■ **How to complete this task**
Restate, exactly as written, the entries below from the line that holds "ログイン (656, 17)" through the line that holds "De Cooperatie (157, 25)". Pictures are not part of the copy.

[Supplied information — start]

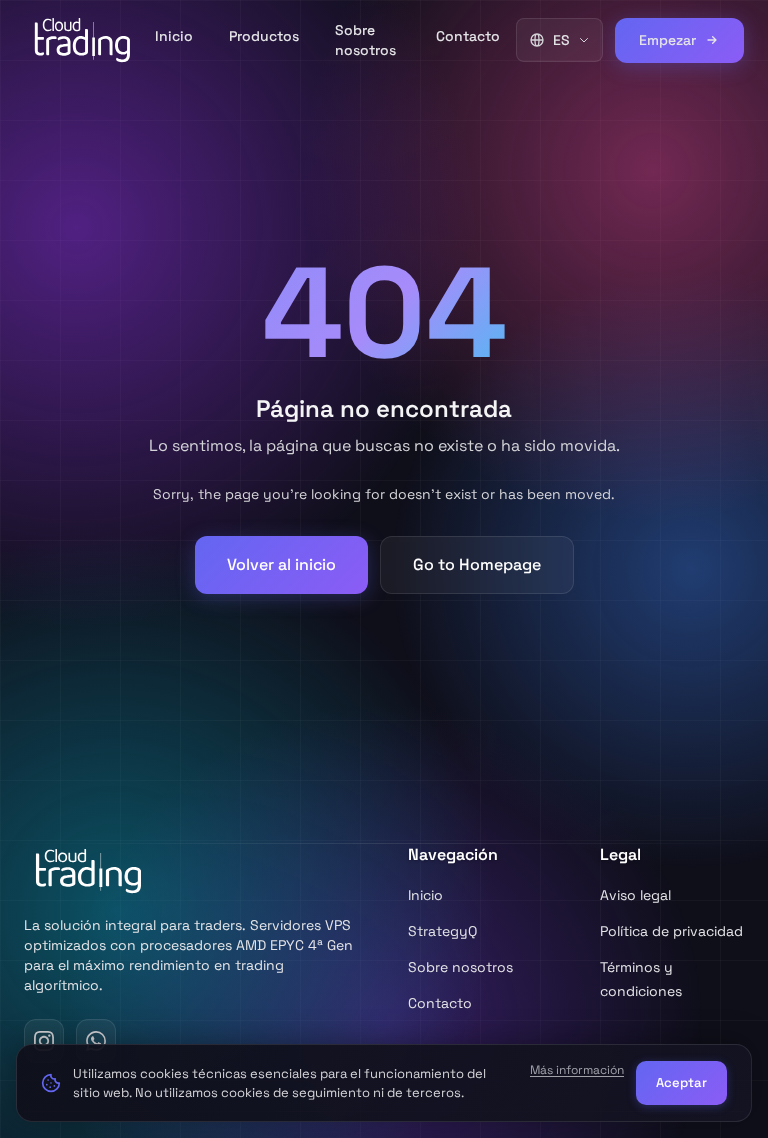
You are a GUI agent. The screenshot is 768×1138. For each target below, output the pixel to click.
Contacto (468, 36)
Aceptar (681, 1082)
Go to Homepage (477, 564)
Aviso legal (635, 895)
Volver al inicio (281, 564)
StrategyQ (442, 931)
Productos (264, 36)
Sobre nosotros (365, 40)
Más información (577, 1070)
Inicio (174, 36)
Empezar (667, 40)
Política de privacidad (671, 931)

[Supplied information — finish]
[Supplied information — start]

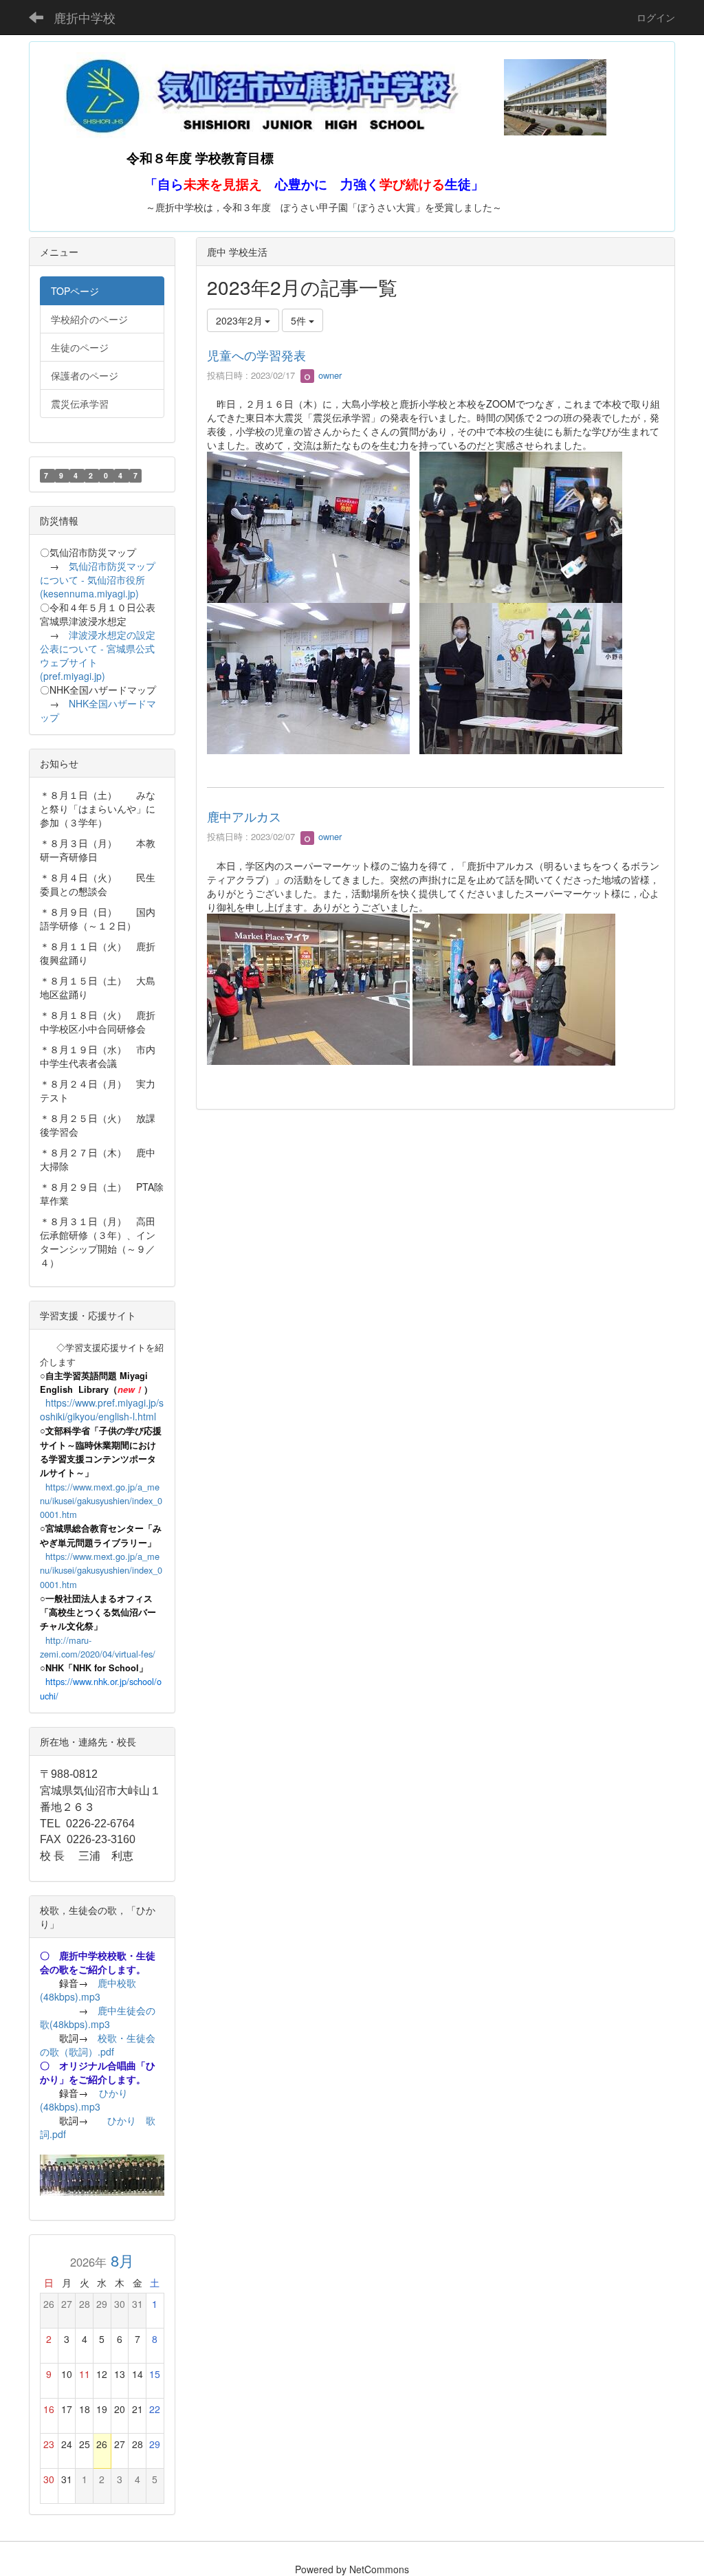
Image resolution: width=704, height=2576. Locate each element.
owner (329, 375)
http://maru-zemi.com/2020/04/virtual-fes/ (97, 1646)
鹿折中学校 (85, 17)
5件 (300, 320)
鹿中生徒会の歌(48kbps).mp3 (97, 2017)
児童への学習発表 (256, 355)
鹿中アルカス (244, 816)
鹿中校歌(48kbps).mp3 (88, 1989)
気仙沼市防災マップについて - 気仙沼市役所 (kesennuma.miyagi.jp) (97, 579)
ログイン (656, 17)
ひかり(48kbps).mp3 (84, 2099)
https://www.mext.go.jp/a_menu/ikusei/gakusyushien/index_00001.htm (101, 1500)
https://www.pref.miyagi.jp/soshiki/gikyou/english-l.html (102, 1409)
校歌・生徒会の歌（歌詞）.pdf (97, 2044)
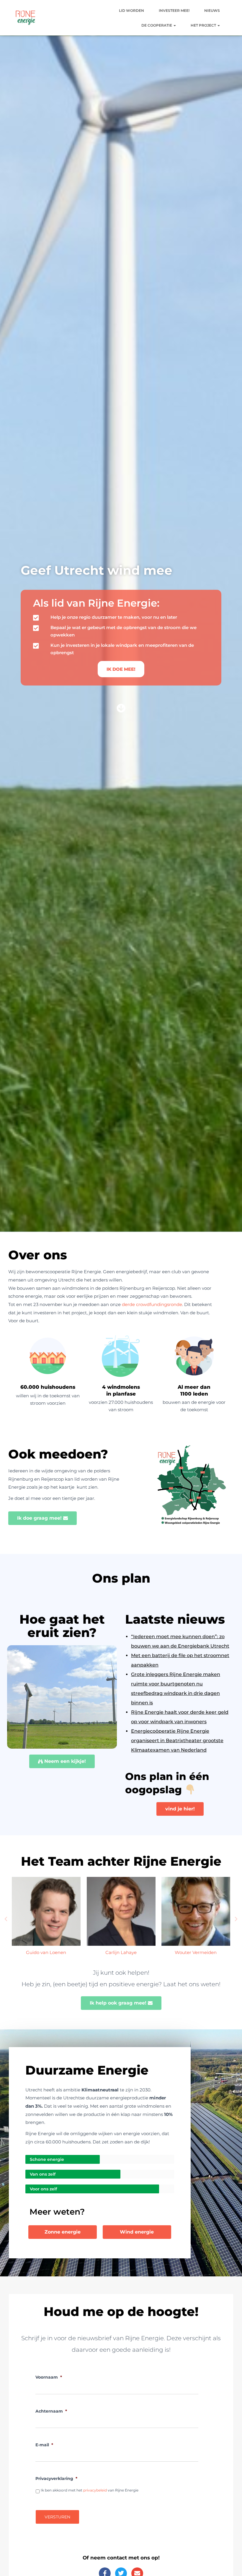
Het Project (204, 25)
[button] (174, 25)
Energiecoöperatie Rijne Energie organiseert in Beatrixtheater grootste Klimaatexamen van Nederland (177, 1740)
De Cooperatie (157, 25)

[Supplied information — finish]

■ **Response**
ログイン (656, 17)
ひかり(48kbps).mp3 (84, 2099)
https://www.mext.go.jp/a_menu/ikusei/gakusyushien/index_00001.htm (101, 1500)
https://www.pref.miyagi.jp/soshiki/gikyou/english-l.html (102, 1409)
校歌・生徒会の歌（歌詞）.pdf (97, 2044)
Het Project (204, 25)
[button] (174, 25)
Energiecoöperatie Rijne Energie organiseert in Beatrixtheater grootste Klimaatexamen van Nederland (177, 1740)
De Cooperatie (157, 25)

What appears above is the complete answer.